In a typical simulation setting, the AI model gets the best driving ability of some recent models when evaluated under point-to-point navigation tasks.
Multiple subsystems that handle various sensory and control tasks make up the complicated autonomous driving system. Deploying various task-specific modules, however, is expensive and ineffective because numerous configurations are still required to create an integrated modular system.
Additionally, as numerous parameters must be manually modified, the integration procedure can result in information loss. This problem can be solved using quick deep learning research by developing a single AI model with end-to-end and multi-task capabilities.
As a result, the model can provide navigational controls based purely on the observations made by a collection of sensors. The model can now manage the data independently since the manual configuration is no longer required.
The remaining challenge for an end-to-end model is how to derive relevant data so that the controller can accurately estimate the navigational controls. This issue can be resolved by giving the perception module a lot of data so that it can accurately perceive the environment around it.

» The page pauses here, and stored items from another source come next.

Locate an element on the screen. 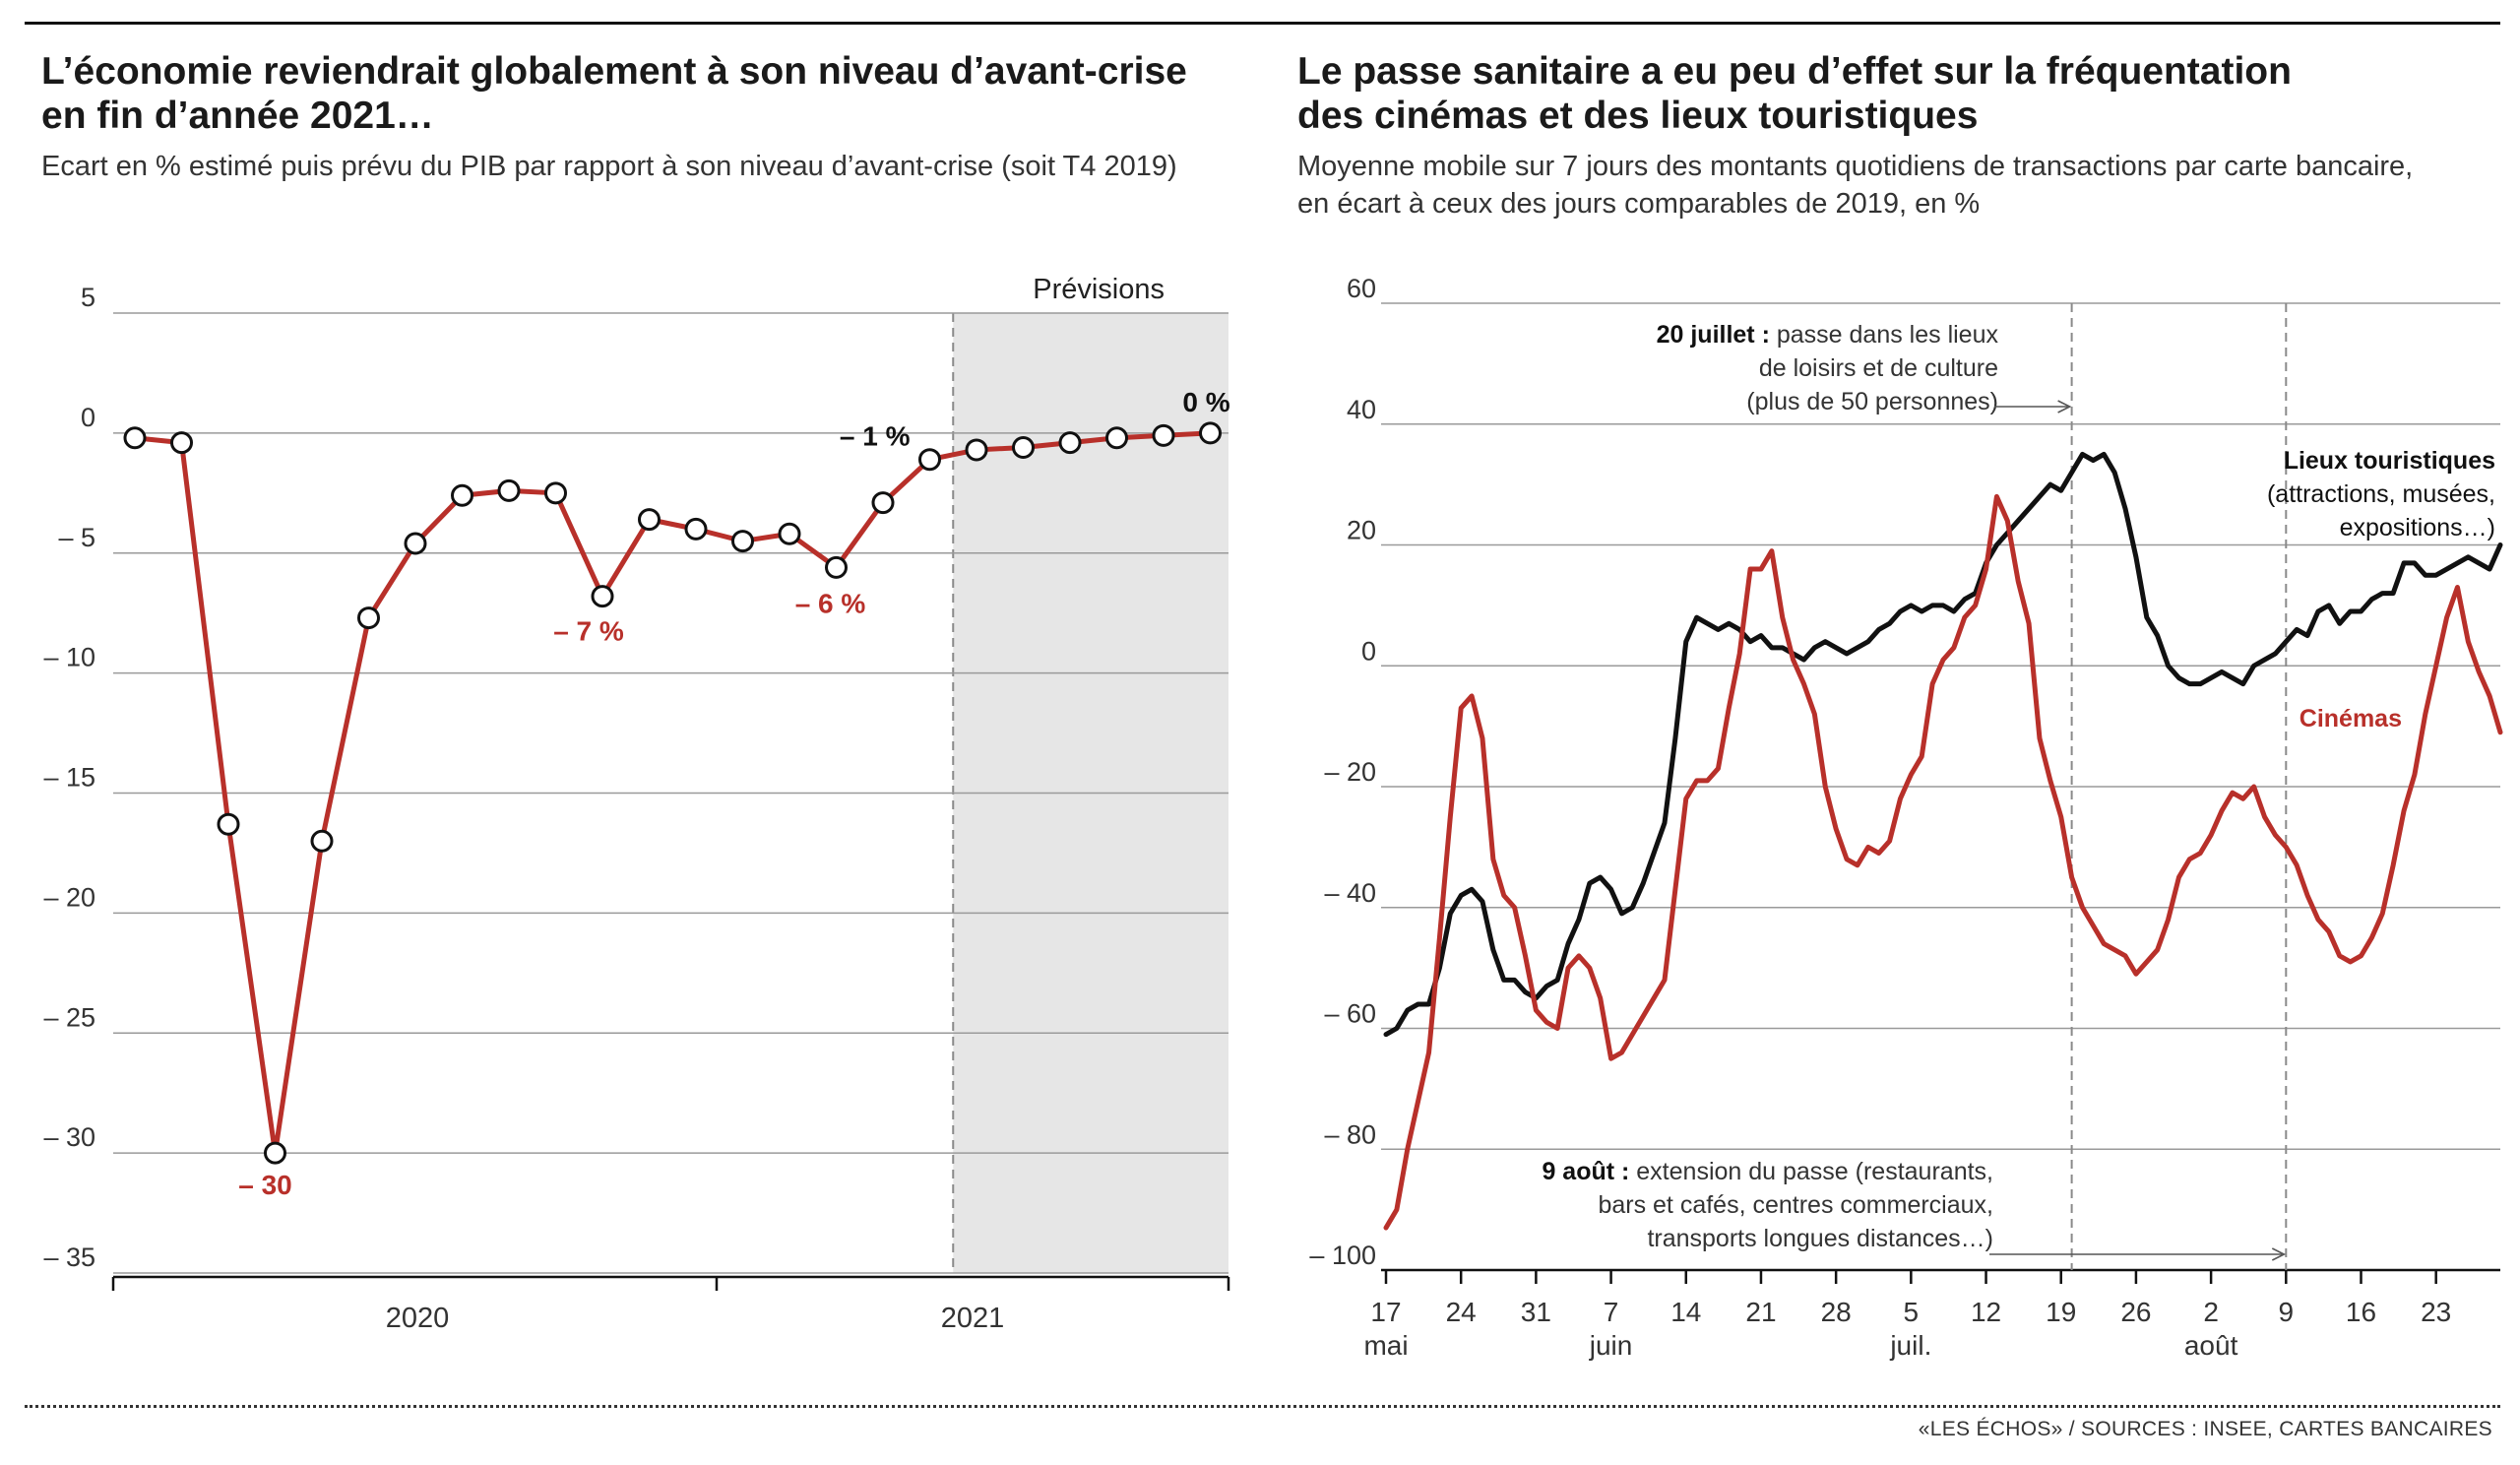 The width and height of the screenshot is (2520, 1465). y-tick-label: 60 is located at coordinates (1362, 288).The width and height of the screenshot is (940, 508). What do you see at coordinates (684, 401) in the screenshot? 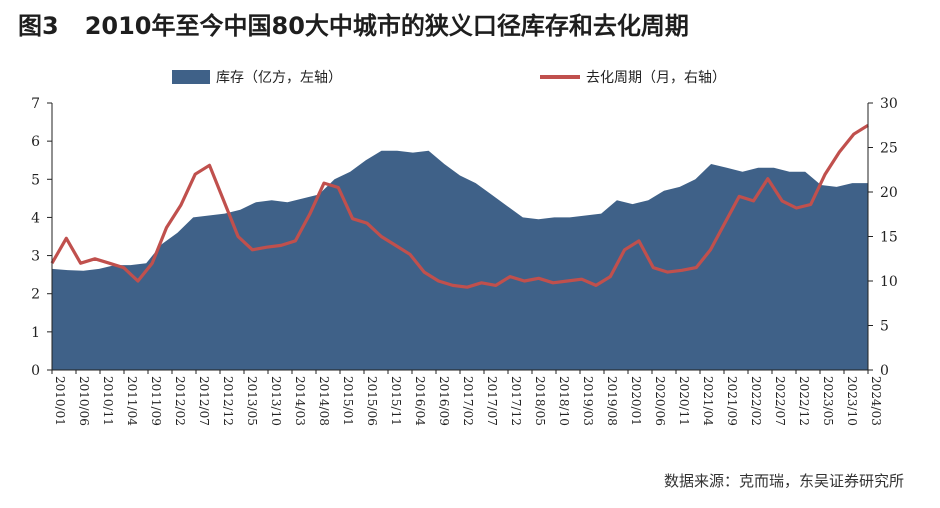
I see `x-tick-label: 2020/11` at bounding box center [684, 401].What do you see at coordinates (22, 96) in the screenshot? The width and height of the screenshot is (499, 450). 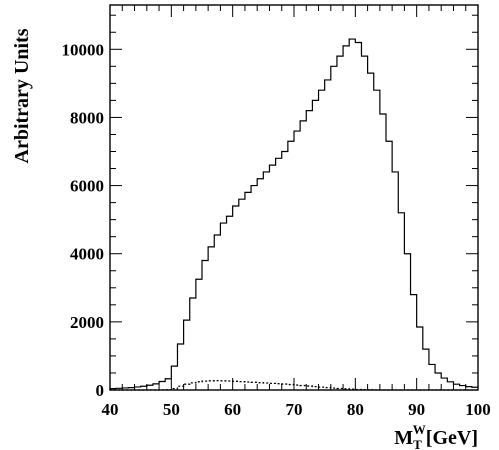 I see `y-axis-label: Arbitrary Units` at bounding box center [22, 96].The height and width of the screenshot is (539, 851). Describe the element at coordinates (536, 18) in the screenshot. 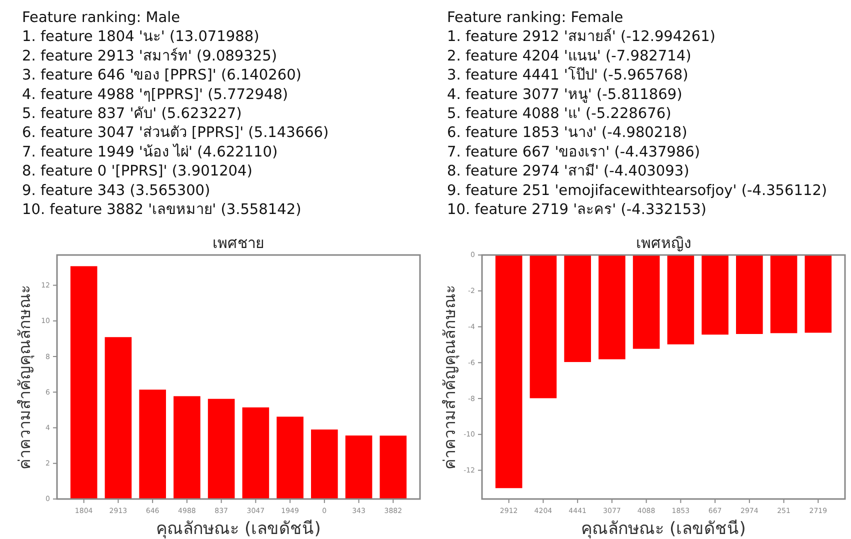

Furthermore, a sensor fusion technique can improve performance since it combines several sensors to acquire diverse data points. However, the necessity for a larger model to process more data results in an unavoidable high computational load. Moreover, a data preprocessing method is required since various sensors frequently produce data differently.
The model conducts both perceptual and control tasks simultaneously. Thus, the learning imbalance during the training phase could be another problem.
The team suggests an AI model trained with end-to-end and multi-task approaches to address such difficulties. The perception and controller modules comprise the model’s two main structural components. Processing RGB images and depth maps from a single RGBD camera initiates the perception process.
The controller module then decodes the information obtained from the perception module, coupled with the vehicle’s speed measurement and the coordinates of the route point, to calculate the navigational controls.
The team uses a modified gradient normalization (MGN) algorithm to level the learning signal during the training process, ensuring that all tasks can be carried out equally. The team considers imitation learning since it enables the model to learn from a large dataset to match a close-to-human standard.
To reduce the computational load and speed up inference on a device with constrained resources, the team also constructed the model to employ fewer parameters than others.
According to experimental findings in the CARLA, a standard autonomous driving simulator combining RGB images and depth maps to create a general birds-eye-view (BEV) semantic map can improve performance.
The controller module can take advantage of helpful information to accurately predict the navigational controls since the perception module has a better overall view of the environment. According to the scientists, the new model delivers higher drivability with fewer parameters than prior models, making it a better choice for deployment.
The team is presently modifying and enhancing the model to address several challenges that arise when driving in low-light situations, such as at night or in torrential rain, among others.
The team hypothesizes that adding a sensor, such as LiDAR, that is unaffected by variations in brightness or light will enhance the model’s capability to grasp scenes and lead to improved drivability. The proposed model’s use in actual autonomous driving will be one of the tasks to be completed in the future.
Natan, O., et al. (2022) End-to-end Autonomous Driving with Semantic Depth Cloud Mapping and Multi-agent. IEEE Transactions on Intelligent Vehicles. doi:10.1109/TIV.2022.3185303.